When Padres pitcher Blake Snell has a bad day, he turns to Ken Griffey Jr.
Well, not exactly.
Snell never got the chance to play with his favorite player, but he does spend a lot of quality time with Junior, the 10-year-old labrador retriever he named after the Hall of Fame outfielder.
It’s a strange honor that might not even be aware of, Snell says.
“I think I’ve told him, but I don’t think he would know or care to know,” Snell says. “It’s more I care. … It’s cool having a dog named after my favorite player.”
Junior’s been with Snell since his time in the minor leagues. Snell says he always wanted a chocolate lab, so after playing his first full professional season in 2012, he went out and got one. Now, 10 years and a cross-country move later, Junior is still the one Snell goes to following a rough game. “Whenever I’m upset or I [have] a bad day, I always go to Junior,” Snell says. “He’s been through all of my rough patches since I’ve been in pro ball. … He understands.”
“Something that I really cherish about him is how much I know that he actually loves me and cares about me every day,” Snell adds. “Good, bad, the day doesn’t really matter when I see him. He’s just excited to see me. … And that means more to me than anything.”
In the years since getting Junior, Snell’s picked up a Cy Young Award, has been named an MLB All-Star and has even gotten a second dog: Deuce. The 1 1/2–year-old pup was named by Snell’s girlfriend, Haeley, who already has a dog named Ace. The younger dog is a “cuddle bug,” Snell says—especially with Junior.

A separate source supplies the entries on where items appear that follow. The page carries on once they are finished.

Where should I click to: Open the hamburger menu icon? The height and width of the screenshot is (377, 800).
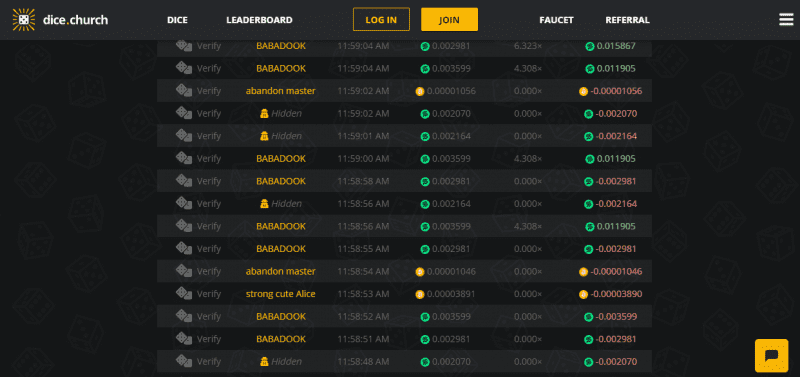click(786, 19)
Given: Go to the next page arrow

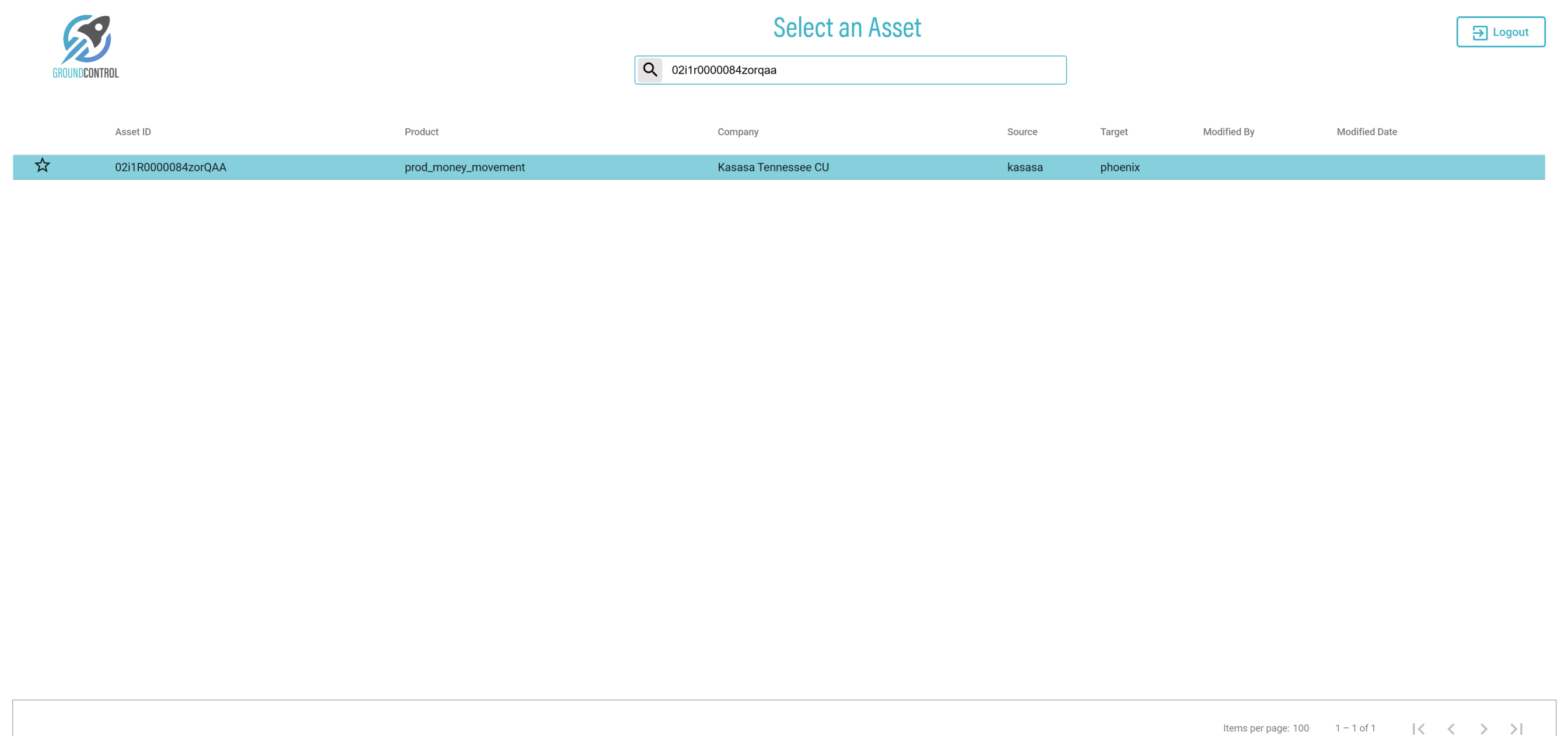Looking at the screenshot, I should 1483,728.
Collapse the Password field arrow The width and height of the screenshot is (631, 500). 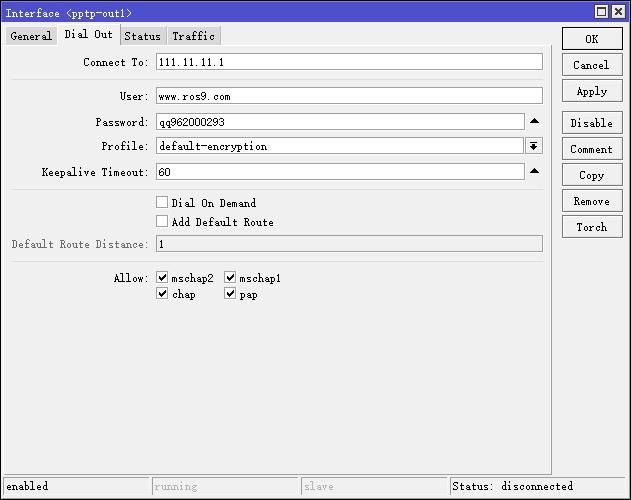click(x=534, y=121)
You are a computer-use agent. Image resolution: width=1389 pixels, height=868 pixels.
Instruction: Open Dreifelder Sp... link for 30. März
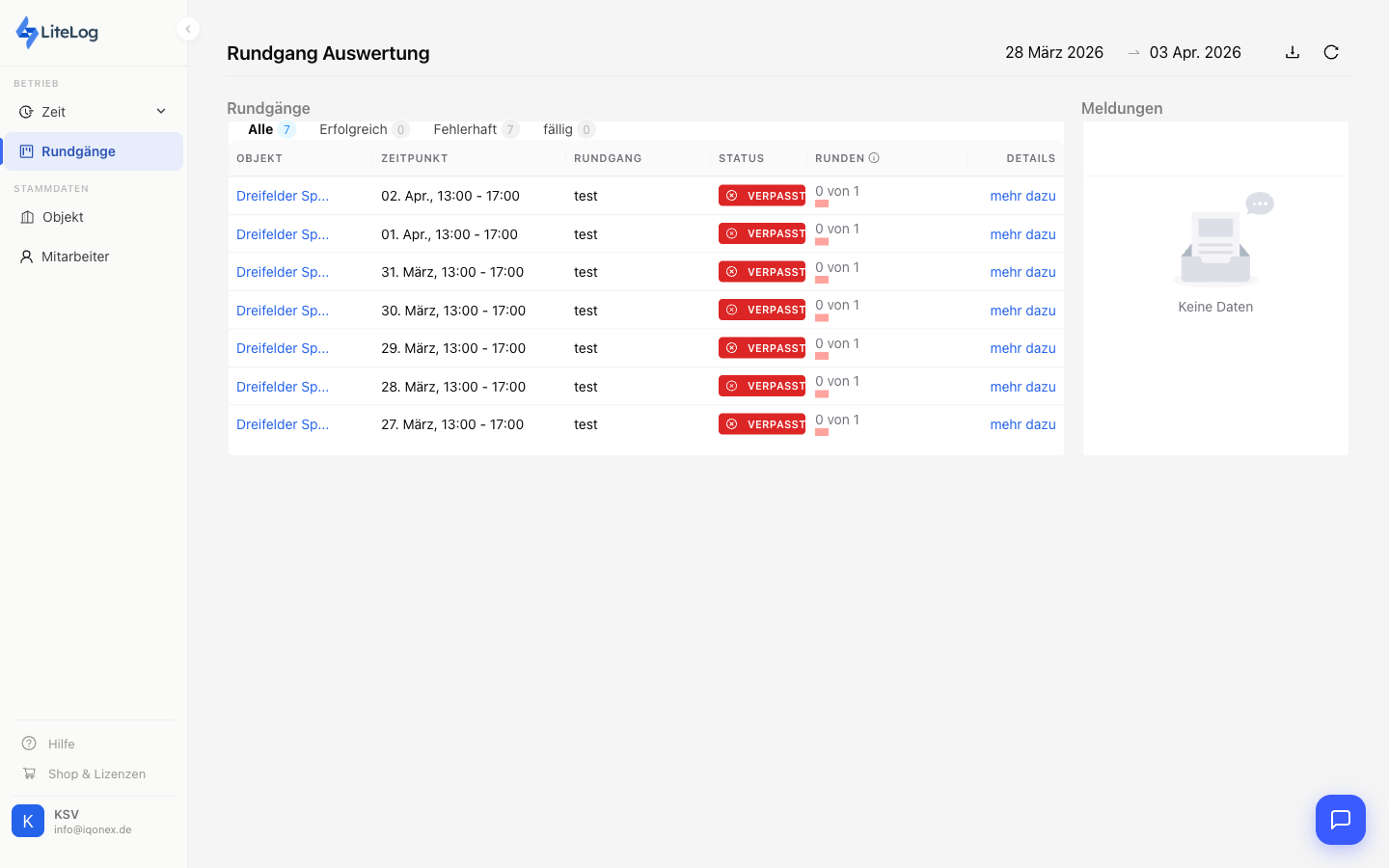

“Deuce loves to just throw his body on people, and especially Junior’s face,” he says. “Junior takes the abuse and doesn’t really care. But they’re definitely best friends. And they definitely love each other a lot.”
Another thing Deuce loves? Dancing, though Snell does it with him less now that he’s no longer a puppy. “I lift him up, and I’ll hold him. And I’ll dance with him, and I’ll put his head on my shoulder. He’ll just be sitting there and loving it,” he says.
Both dogs made the journey from Tampa Bay to San Diego when Snell was traded from the Rays to the Padres in 2020. Snell says Junior and Deuce both handled the transition well, but one thing has never gotten easier: leaving the two pooches behind when he’s on the road. “Obviously, I don’t like it, and I prefer to be with them everywhere,” Snell says. “But when I come home, it’s always great because when I open the door, they both come sprinting.”
“[Deuce] comes like a crash [test] dummy, just sliding across. And then Junior comes … and then he just waits for me. And then we go sit on the couch. And then that’s when I express my love to them and how much I miss them.”
Beyond having a big impact on Snell’s personal life, Junior and Deuce also frequently make a splash with the public on social media. Snell says fans love being able to connect with their favorite athletes over pets. When he streams online, Snell’s usually bombarded with requests to show the dogs.
“And then when I show them, it’s all these lovey-dovey emojis in the chat and stuff like that,” he adds.
The fascination with pets follows Snell to the Padres’ bullpen. When he’s warming up, he’ll often speak to eager fans about their own animals.
“It’s cool that we could find a love of our pets, more than just the love of baseball,” Snell says. “It’s cool that I can connect with fans that way.”